A 90% rally from the lows has already prepaid a good part of the turnaround. And the Kaluz-controlled register means minority holders ride decisions they cannot influence.
Sector Context
07Sector Context
Orbia is Mexico's piece of a global story: diversified industrial groups built by acquisition in the cheap-money decade, now working off the debt in a dear-money one. Its quarter rhymes with Cemex's and CSN's across this earnings series — operations healing faster than balance sheets — but Orbia carries the extra twist that its best businesses (drip irrigation in a water-stressed, El Niño-primed Latin America; fluorine chemistry in the refrigerant transition) are structurally growing even while its biggest one shrinks.
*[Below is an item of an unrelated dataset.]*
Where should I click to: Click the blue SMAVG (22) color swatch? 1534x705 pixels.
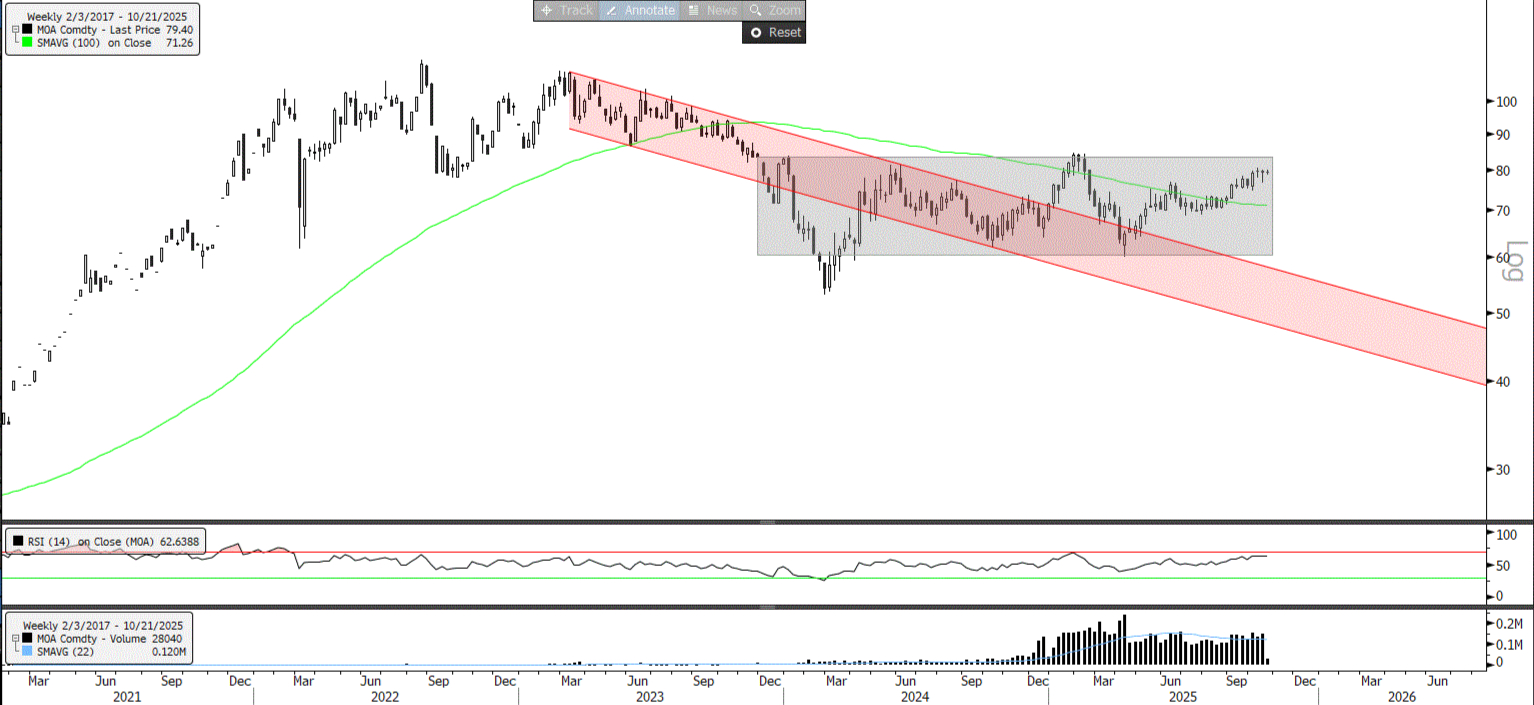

The stock is a race between those two clocks.
This report is part of The Rio Times' Company Intelligence coverage of Latin American listed companies. It is journalism, not investment advice.
Orbia's first-quarter net sales rose 8% to $1.96 billion, and EBITDA jumped 31% to $259 million, with every business group growing sales.
The net loss continued because of restructuring costs, interest on $4.3 billion of net debt, and a brutal PVC price war that hurt its polymer unit Vestolit.
Orbia reaffirmed its full-year EBITDA guidance of $1.1 to $1.2 billion, and the consensus Wall Street target for the stock is MXN 28.05.